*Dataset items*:
==========
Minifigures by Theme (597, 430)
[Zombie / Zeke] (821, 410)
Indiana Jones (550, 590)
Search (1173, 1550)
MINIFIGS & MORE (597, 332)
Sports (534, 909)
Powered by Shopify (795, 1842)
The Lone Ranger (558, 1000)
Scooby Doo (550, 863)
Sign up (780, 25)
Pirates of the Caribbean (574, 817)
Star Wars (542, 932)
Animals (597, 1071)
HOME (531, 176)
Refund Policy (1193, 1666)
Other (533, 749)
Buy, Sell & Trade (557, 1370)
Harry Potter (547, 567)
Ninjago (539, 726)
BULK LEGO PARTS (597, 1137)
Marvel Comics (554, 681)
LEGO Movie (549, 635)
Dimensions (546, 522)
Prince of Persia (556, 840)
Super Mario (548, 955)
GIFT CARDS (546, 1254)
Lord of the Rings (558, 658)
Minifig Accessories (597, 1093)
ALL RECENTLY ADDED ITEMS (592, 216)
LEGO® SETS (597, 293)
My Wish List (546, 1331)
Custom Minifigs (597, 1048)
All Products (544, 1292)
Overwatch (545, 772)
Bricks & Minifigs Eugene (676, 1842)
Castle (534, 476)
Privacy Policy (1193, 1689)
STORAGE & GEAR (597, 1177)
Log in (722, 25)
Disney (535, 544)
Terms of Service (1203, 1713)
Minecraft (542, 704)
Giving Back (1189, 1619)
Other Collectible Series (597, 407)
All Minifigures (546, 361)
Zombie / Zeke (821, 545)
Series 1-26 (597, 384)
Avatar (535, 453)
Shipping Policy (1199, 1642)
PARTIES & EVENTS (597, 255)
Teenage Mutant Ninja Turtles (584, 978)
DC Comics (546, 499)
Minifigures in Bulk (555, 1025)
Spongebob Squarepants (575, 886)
==========
*What is being asked*: Check each line above for "Minifigures" and please state only how many have it.

*Answer for this exercise*: 3